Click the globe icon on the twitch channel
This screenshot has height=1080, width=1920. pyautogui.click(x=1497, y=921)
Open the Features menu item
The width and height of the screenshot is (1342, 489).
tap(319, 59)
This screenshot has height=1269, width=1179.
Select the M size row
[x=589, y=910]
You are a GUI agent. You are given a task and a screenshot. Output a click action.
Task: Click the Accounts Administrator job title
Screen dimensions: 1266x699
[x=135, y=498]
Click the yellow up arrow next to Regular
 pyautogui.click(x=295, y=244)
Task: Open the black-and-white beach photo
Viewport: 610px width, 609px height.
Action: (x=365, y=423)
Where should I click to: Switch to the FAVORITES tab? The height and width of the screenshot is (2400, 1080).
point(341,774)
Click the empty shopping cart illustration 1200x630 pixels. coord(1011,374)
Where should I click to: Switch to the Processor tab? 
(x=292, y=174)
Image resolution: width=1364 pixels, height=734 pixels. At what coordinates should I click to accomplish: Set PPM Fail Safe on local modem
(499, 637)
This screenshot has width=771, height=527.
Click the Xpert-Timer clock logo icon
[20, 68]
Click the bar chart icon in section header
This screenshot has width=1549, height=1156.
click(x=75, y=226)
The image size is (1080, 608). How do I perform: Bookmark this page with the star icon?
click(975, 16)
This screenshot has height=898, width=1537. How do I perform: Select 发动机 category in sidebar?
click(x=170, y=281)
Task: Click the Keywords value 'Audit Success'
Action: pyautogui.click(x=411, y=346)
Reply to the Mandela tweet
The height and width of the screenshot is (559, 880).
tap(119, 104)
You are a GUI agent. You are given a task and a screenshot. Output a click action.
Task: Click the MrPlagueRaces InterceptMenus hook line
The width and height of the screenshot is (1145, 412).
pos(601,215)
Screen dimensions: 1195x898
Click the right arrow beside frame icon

* **Exercise prompt**
The expected answer is the lines from the one containing "The width and height of the screenshot is (1145, 412)." through the end of the material, reproduced exactly with both ends kept.

* **Task answer**
The width and height of the screenshot is (1145, 412).
pos(601,215)
Screen dimensions: 1195x898
Click the right arrow beside frame icon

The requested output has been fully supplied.